(Provided data begins)
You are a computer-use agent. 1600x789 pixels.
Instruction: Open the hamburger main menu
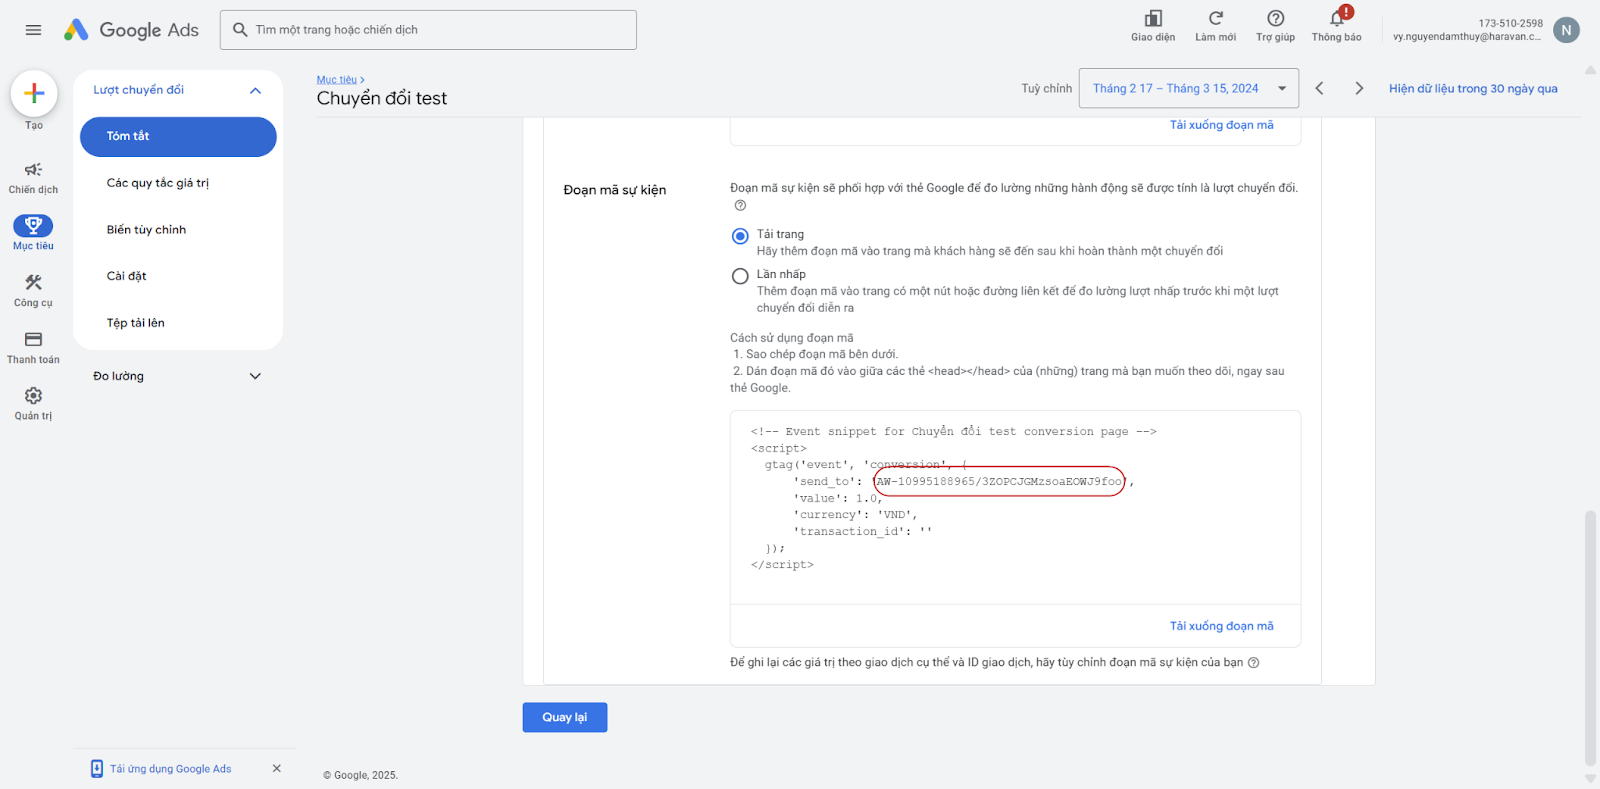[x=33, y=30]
(Provided data ends)
(Provided data begins)
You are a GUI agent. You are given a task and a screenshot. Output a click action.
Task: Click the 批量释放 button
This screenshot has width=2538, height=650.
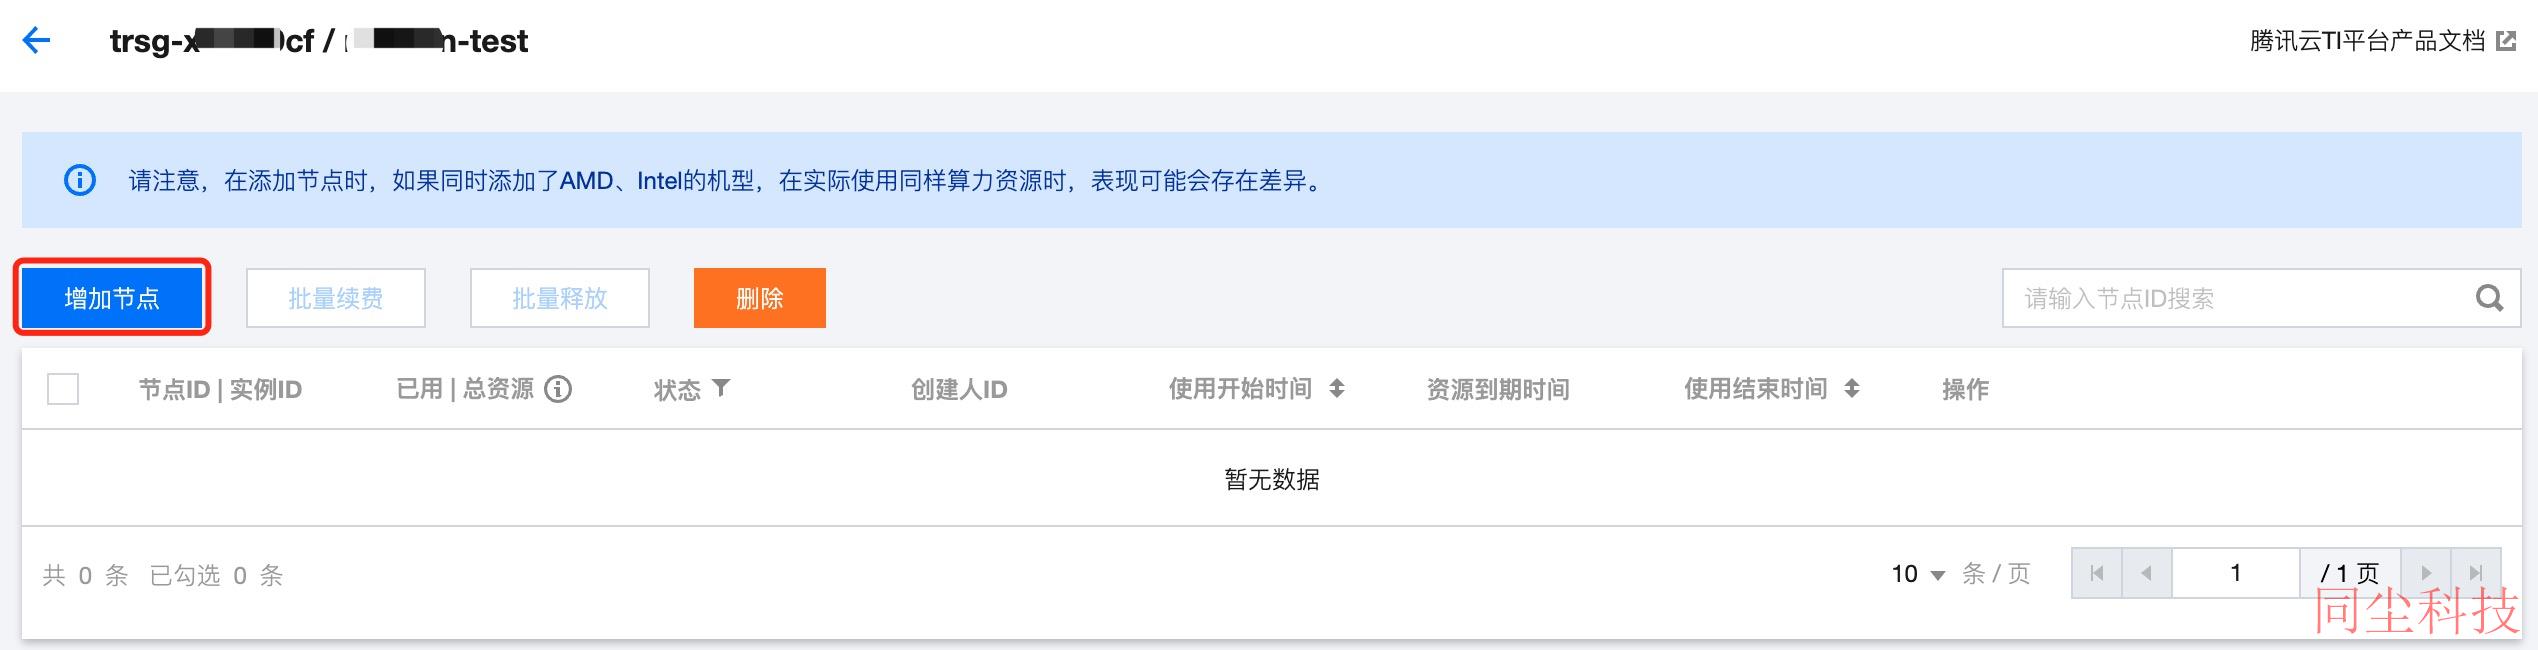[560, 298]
(Provided data ends)
(Provided data begins)
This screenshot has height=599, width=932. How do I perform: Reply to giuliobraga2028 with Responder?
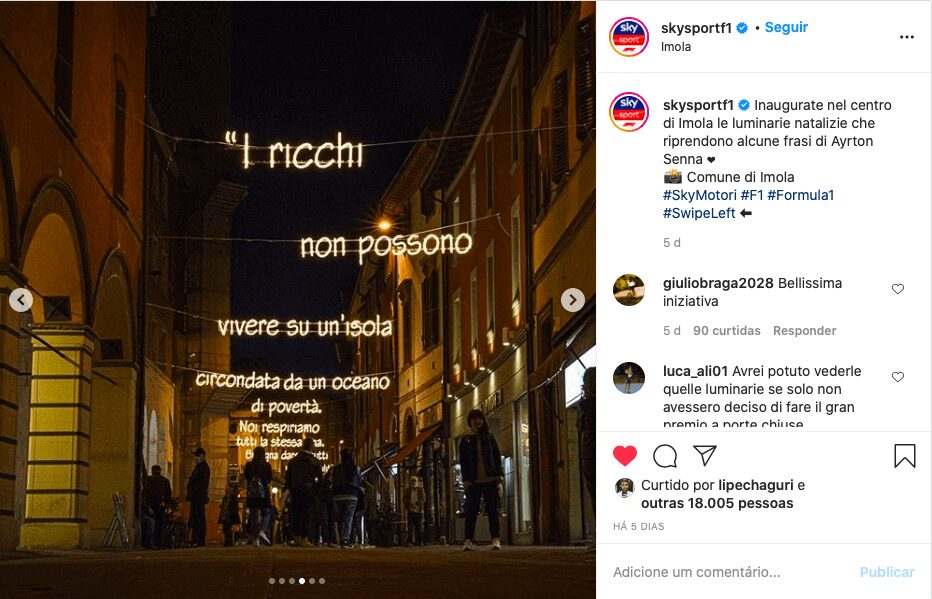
(Provided data ends)
**To do**. Looking at the material above, how many lines hold the word "agent"? Only the number, please.

**The answer**. 2